> [ENTRIES SUPPLIED]
<<<<

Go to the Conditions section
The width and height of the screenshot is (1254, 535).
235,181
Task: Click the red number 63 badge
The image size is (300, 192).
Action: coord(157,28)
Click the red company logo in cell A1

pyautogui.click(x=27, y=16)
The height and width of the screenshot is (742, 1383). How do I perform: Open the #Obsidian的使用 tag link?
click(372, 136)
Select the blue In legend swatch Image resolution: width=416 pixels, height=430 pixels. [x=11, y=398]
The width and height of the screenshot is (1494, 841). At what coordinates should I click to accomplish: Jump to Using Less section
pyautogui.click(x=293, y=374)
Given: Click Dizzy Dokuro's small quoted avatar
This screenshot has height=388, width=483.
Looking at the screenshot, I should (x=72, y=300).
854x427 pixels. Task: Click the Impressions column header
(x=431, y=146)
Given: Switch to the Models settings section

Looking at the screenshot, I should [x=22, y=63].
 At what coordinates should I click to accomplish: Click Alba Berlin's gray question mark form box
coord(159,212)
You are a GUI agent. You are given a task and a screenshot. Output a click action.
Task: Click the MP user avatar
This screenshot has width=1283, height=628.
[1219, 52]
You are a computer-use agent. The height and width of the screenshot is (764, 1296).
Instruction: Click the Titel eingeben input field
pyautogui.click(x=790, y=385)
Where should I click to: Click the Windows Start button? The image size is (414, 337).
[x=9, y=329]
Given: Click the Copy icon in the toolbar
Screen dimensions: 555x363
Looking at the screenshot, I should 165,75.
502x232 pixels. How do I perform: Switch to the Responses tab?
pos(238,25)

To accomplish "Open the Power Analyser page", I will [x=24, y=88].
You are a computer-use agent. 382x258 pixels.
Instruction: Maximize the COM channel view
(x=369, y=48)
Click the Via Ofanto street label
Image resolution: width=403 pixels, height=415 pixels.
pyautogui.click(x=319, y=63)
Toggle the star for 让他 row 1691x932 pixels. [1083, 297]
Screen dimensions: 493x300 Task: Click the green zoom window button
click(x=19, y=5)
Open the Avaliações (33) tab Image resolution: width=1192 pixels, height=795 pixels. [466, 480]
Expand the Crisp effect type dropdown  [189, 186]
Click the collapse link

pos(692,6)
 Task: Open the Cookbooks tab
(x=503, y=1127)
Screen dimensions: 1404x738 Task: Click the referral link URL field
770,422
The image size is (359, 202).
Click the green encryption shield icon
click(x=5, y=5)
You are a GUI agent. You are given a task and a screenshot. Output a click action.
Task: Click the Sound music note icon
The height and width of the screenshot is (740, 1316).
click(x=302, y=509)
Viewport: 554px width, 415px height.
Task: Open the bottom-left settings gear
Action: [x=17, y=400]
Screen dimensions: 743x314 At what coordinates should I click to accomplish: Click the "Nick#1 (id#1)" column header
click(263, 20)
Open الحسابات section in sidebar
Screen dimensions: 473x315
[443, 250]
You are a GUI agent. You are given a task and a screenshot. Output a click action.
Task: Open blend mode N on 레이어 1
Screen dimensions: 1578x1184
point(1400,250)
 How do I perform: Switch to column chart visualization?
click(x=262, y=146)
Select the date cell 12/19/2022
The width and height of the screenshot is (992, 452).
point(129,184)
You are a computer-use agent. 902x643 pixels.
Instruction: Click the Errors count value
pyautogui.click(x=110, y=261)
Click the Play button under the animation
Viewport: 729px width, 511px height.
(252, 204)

>>>>

Please copy out every line from the beginning of the items through the line containing "pyautogui.click(x=790, y=385)", inclusive, keeping each one unchanged.

Go to the Conditions section
The width and height of the screenshot is (1254, 535).
235,181
Task: Click the red number 63 badge
The image size is (300, 192).
Action: coord(157,28)
Click the red company logo in cell A1

pyautogui.click(x=27, y=16)
The height and width of the screenshot is (742, 1383). How do I perform: Open the #Obsidian的使用 tag link?
click(372, 136)
Select the blue In legend swatch Image resolution: width=416 pixels, height=430 pixels. [x=11, y=398]
The width and height of the screenshot is (1494, 841). At what coordinates should I click to accomplish: Jump to Using Less section
pyautogui.click(x=293, y=374)
Given: Click Dizzy Dokuro's small quoted avatar
This screenshot has height=388, width=483.
Looking at the screenshot, I should (x=72, y=300).
854x427 pixels. Task: Click the Impressions column header
(x=431, y=146)
Given: Switch to the Models settings section

Looking at the screenshot, I should [x=22, y=63].
 At what coordinates should I click to accomplish: Click Alba Berlin's gray question mark form box
coord(159,212)
You are a GUI agent. You are given a task and a screenshot. Output a click action.
Task: Click the MP user avatar
This screenshot has width=1283, height=628.
[1219, 52]
You are a computer-use agent. The height and width of the screenshot is (764, 1296).
Instruction: Click the Titel eingeben input field
pyautogui.click(x=790, y=385)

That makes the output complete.